C'est en m'assoyant sur mon siège dans l'avion que je me suis rendu compte à quel point je comptais pour Antoine. Ça m'a laissé un drôle de goût dans la bouche.

-Est-ce que vous voulez quelque chose à boire?

L'hôtesse de l'air venait de me tirer de ma rêverie.

-Heuum, non merci.

-Faite-moi signe si vous voulez quelque chose.

-D'accord, merci.

-Vous faîtes bien! Leur thé glacé est vraiment dégueulasse!

Je venais de remarquer mon voisin de droite pour la première fois. C'était un jeune homme d'environ 18 ans à la chevelure blonde et aux dents très blanches. Il m'arrivait souvent que des hommes me parlent. Même si j'avais déjà un chum, cela me faisait toujours plaisir de voir que je faisais toujours un certain effet chez les garçons. Par contre, aujourd'hui, j'étais trop agitée pour converser avec un inconnu.

-Merci du conseille, mais je sais prendre mes propres décisions.

-C'est toi qui voit ma jolie!

Bon!
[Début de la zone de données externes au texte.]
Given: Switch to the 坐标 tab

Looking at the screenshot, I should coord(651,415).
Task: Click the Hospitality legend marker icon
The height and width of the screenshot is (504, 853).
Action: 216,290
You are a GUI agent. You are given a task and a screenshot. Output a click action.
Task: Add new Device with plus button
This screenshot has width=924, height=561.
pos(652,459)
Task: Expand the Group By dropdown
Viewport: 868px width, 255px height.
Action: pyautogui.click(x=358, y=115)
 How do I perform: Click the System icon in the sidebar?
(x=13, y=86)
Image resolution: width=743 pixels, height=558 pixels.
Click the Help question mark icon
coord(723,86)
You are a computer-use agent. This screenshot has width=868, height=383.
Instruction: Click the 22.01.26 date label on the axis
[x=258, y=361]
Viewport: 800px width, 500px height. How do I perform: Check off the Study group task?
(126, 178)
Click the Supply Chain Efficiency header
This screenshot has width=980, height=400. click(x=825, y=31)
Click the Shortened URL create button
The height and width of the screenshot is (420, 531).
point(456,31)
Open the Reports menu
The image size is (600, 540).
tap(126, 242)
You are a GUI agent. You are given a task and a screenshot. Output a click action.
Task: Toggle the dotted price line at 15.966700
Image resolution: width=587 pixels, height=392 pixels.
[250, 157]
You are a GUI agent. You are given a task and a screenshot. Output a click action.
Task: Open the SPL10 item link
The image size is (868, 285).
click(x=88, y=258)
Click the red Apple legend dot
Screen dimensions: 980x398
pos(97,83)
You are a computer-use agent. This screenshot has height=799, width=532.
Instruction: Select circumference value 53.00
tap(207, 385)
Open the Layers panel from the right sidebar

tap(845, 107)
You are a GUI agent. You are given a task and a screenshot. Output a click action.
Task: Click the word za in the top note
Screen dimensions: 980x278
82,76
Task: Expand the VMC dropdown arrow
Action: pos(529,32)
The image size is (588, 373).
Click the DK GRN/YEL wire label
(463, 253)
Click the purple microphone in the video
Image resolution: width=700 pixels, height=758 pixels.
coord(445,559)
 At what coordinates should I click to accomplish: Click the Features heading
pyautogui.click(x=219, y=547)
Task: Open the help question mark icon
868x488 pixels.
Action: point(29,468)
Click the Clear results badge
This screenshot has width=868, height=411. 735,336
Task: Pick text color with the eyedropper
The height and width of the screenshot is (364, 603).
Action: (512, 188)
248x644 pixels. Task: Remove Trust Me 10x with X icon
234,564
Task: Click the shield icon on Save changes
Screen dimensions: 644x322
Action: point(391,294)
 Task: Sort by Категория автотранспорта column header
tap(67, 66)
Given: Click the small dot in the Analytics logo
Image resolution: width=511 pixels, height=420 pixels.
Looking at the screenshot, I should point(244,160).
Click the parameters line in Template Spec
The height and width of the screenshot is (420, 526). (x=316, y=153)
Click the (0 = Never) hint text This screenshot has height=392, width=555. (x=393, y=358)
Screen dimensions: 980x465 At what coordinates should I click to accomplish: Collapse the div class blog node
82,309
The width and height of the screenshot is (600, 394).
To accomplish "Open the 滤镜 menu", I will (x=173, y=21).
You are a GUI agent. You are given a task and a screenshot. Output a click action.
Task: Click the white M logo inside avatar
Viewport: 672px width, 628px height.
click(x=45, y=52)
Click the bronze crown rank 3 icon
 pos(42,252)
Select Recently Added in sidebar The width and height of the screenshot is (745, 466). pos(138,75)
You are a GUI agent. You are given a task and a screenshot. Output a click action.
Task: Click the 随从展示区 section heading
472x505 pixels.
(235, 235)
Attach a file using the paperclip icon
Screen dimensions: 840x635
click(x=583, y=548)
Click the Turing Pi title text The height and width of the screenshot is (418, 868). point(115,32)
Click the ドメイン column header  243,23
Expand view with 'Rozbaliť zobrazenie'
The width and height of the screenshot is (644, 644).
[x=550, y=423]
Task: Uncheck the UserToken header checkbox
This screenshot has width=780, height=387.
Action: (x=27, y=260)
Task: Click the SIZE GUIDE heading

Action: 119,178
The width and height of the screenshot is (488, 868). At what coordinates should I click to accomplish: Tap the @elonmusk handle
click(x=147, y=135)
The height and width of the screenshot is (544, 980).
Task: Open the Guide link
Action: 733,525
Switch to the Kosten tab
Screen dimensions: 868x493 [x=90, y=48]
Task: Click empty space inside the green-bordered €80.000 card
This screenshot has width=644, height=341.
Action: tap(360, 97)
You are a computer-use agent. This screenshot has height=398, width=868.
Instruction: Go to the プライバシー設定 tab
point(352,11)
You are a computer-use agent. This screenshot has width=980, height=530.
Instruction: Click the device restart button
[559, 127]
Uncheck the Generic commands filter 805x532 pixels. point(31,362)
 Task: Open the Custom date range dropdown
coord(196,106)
Il devrait me laisser tranquille! Je pensais sans cesse à Antoine et à mon déménagement prochain chez Bella. Comment aillais-je m'adapter à ma nouvelle école? Dans une ville aussi petite, tout le monde doit se connaître depuis l'âge de 2 ans! Au moins, je n'avais jamais eu de problème pour m'adapter. Les gens m'appréciaient assez rapidement en général… Je passai le reste du voyage à remuer mes pensées. Quand l'avion entama sa descente, j'étais encore plus agitée qu'au décollage. Forks, me voilà!